The chief executive officer of the ICC, Malcolm Speed, is a good man. He is honest, very clever and well-intentioned and there is little point in heaping uninformed and emotionally inspired criticism upon him. He is a businesman of rare distinction with a track record in other sports to prove it.
But cricket is not 'other' sports.
Speed had a specific mandate from all of cricket's major 'stake holders'
to maximise revenue and when the size of that potential revenue was made a reality, he was told to 'go for it' - or words to that effect in salubrious conference rooms around the world.
Massive amounts of money were siphoned from some enormous global business enteprises and, when things didn't go according to plan, it became imperative to launch a ruthless 'damaqge limitation' exercise. Nothing could be seen to detract from the product for which the major advertisers and sponsors had paid. Not even the murder of a distinguished member of the cricketing fraternity and a former employee of the ICC could be allowed to detract, or distract the world's attention. Such as it was.
The volunteers at the stadiums during the World Cup were, generally, brusque. As much as they smiled, their working brief appeared to be: "Don't do this, you can't do that, you can't come in here..." Just the briefest of social awareness briefings to these largely friendly people could have made all the difference.
But instead of "welcome, your gate, unfortunately, is just around the corner, but it's only a short walk," most fans were greeted with a blank stare and a defiant 'no' when they tried to to enter the stadium. When locals queued innocently with bottles of water in hand, they were rarely told why they could not enter. "You leave that here!" was the standard greeting.
The conclusion, naturally, was that the ICC were determined to filter as much income to their gratuitously over-charged sponsors as possible, so a bottle of water from outside the stadium at R5 cost R20 inside. In fact, the 'official' reason was to limit the possibilities of fans being able to throw full and therefore dangerous water bottles at players. The official suppliers were simply lucky beneficiaries.
But the security was cold, bullish and heartless. Perhaps it needs to be that way, but I doubt it. When I asked officials in Guyana, Grenada and St.Lucia what they were looking for in my laptop bag, they were unable to answer beyond "anything." When I asked whether their retisance was due to 'security', they were dumbstruck. "Just any bad stuff," a man called Elliott said in Basseterre, St.Lucia. It was the same everywhere. Look for bad, suspect bad, never, ever bend the rules and then delight in the indignant furore of the paying spectators.
The overriding atmosphere of negativity which prevaded in the Caribbean may well have come from the ICC, despite Mr Speed's less-documented 'human side.' It may well have come from the men in charge of security, Rory Steyn and Bob Nicholls, who both have a genuinely 'human' side despite the rigours of their job, and it may even have come from the local organising chief, Chris Dehring, who wore spectacularly expensive suits and spoke with equally spectacular greasy charm, but nonetheless it was there. An overwhealming feeling of being duped.

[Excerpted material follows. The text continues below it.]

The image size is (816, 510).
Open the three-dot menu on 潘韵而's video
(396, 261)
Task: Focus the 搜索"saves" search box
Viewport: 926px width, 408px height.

Malcolm Speed has spent the last three years of his reign fighting an impossibly hard battle just to keep the ICC from splitting into it's racial kennels. At the same time he has been expected to make piles and piles of money, something he finds much easier because he is good at it and, well, it doesn't include the pesky and irritating emotions of real people.
Hopefully, for cricket's sake, he will succeed. Even more hopefully, however, he will recognise that, as messed up as cricket has become, it is now in even greater need of 'real' people than ever before in it's history.
Real people. The kind of person that Speed has been before in his life and career. Being described as a 'cold fish' before in his life has changed nothing, but now he needs to adopt a fresh approach.
Go back to the family, return to Australia and reflect on a career which has been very successful. Or face the reality that your apparently heartless, soulless and ruthless approach to cricket administration is killing it. In this case, 'tough love' is not 'strong love.'
And finally, Mr Speed, if Lalith Modi and his eccentric gang of cohorts are really intent on breaking the Asian nations away from the ICC, there really is nothing you can do about it. So please concentrate a bit more of your time on doing the right thing rather than the 'right' thing.